"Estes amam o povo, mas não desejariam, por interesse do próprio amor, que saísse do passo em que se encontra; deleitam-se com a ingenuidade da arte popular, com o imperfeito pensamento, as superstições e as lendas; vêem-se generosos e sensíveis quando se debruçam sobre a classe inferior"(...)"Há também os que adoram o povo e combatem por ele mas pouco mais o julgam do que um meio; a meta é o atingir o domínio do mesmo povo por que parecem sacrificar-se; bate-lhes no peito um coração de altos senhores; se vieram parar a este lado da batalha foi porque os acidentes os repeliram das trincheiras opostas ou aqui viram maneira mais segura de satisfazer o vão desejo de mandar"Agostinho da Silva: Ir à Índia sem Abandonar Portugal; Considerações; Outros Textos
Estes dois parágrafos isentam o pensamento agostiniano de qualquer vinculação à "Esquerda" ou à "Direita"... Associado à Esquerda depois do seu exílio forçado provocado pelo antigo regime Salazarista, Agostinho foi classificado como alguns como "Esquerdista". Associado à Direita por outros - porventura desiludidos com a sua falta de alinhamento - devido às referências frequentes de Agostinho a um "outro Portugal" e ao "Quinto Império", quiseram ver nele um Nacionalismo filiado à Extrema Direita e cometeram também eles o erro de enclausurarem Agostinho da Silva na apertada gaiola das classificações Direita-Esquerda...
Nada mais errado. Agostinho move-se acima destas limitações e bebe a maior parte da influência do seu pensamento político no Portugal Medieval, não em construções abstractas erguidas nos finais do Século XIX a partir do alinhamento (Esquerda) ou da Oposição (Direita) ao pensamento de Karl Marx.
Estas duas frases, escritas sempre naquele estilo simples e despojado a que nos habitou Agostinho, ilustram bem o que pensava o filósofo sobre aqueles que da Direita preferiam manter o Povo domesticado, mas contido, na suas capacidades e influência dentro da Sociedade, tornando-o numa coisa inferior e obviamente inferior à posição que eles próprios ocupam na Sociedade. O segundo parágrafo, critica a posição das "Esquerdas", onde em nome do Povo de estabelecem "Ditaduras do Proletariado" e onde em nome de Utopias futuras se realizam as maiores barbáries e sacríficios no cumprimento de uma verdadeira vocação parareligiosa que só pode ser satisfeita num Além, neste caso, no Além do Comunismo, que urge alcançar a todo o custo, sobre todos os sacrifícios e incluindo nestes a Liberdade Individual, a Liberdade de Expressão e todo o mais que se julgar necessário sacrificar.
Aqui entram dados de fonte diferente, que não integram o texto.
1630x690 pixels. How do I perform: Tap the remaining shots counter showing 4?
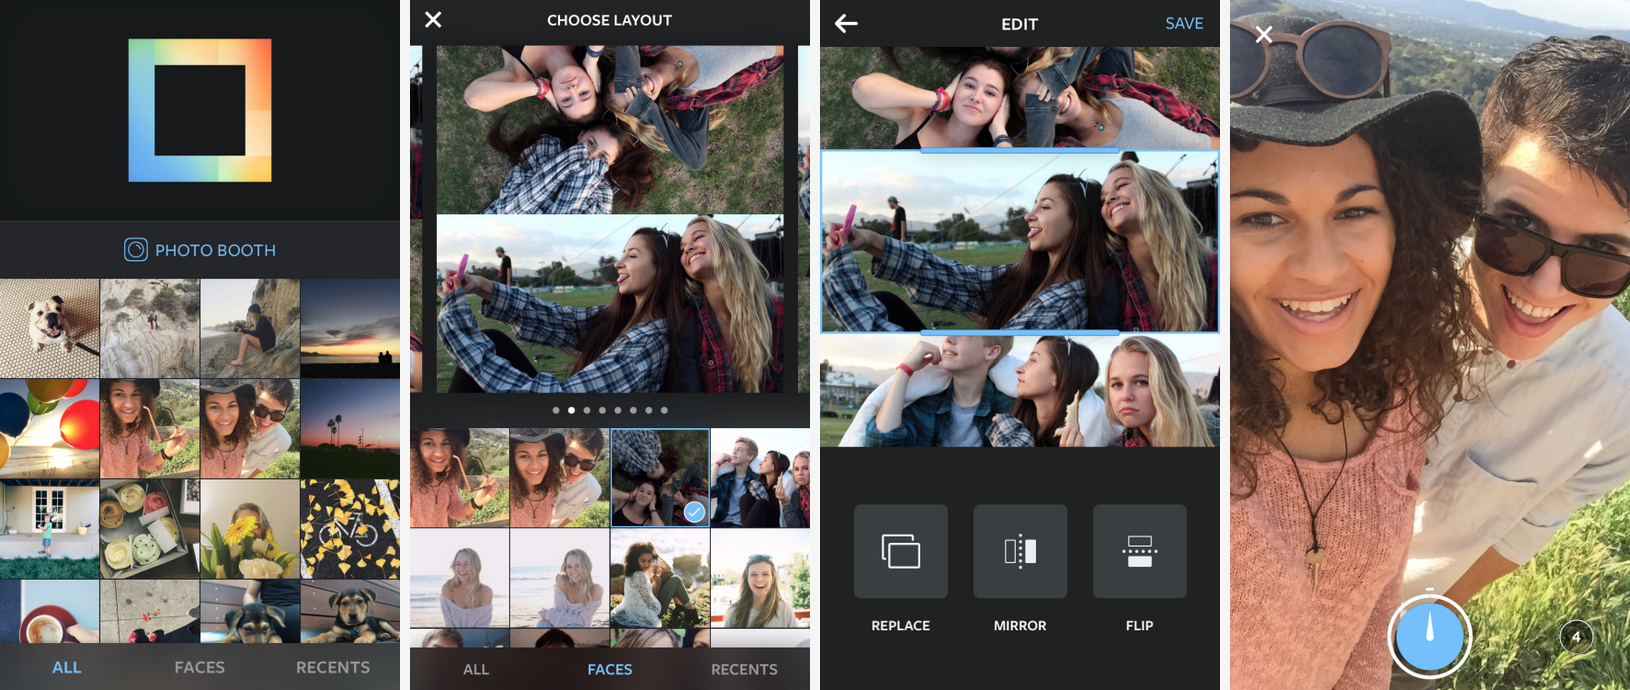(x=1576, y=636)
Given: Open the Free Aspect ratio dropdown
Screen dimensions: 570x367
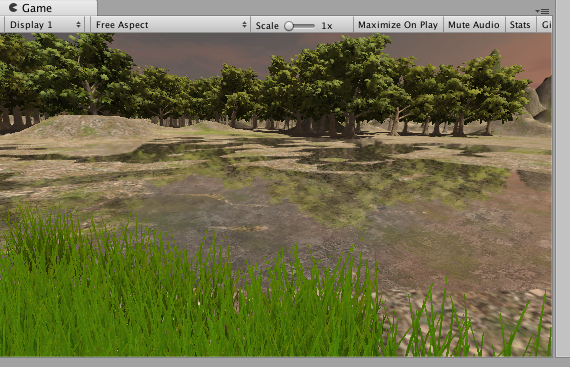Looking at the screenshot, I should (x=170, y=25).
Na verdade, uma e outra formas de encarar o Povo (este capítulo chama-se muito apropriadamente de "Amor do Povo") são formas de exercer o "Mando", meios apenas para obter um fim, que é o Poder. Pretextos, para manter o "Povo" submisso e subalterno, em diferentes modelos de sociedade, mas semelhantes, na existência de uma Élite detentora única do Poder, que exerce a seu bel prazer, a pretexto do "Bem Comum" que só ela se julga capaz de identificar.
Essa Élite existe hoje em Portugal. E exerce o seu mando a partir do Parlamento, dos Media, da Presidência, dos Tribunais... É essa Élite que tem mantido Portugal pequeno e submisso, para que ela própria possa continuar a exercer o seu Império.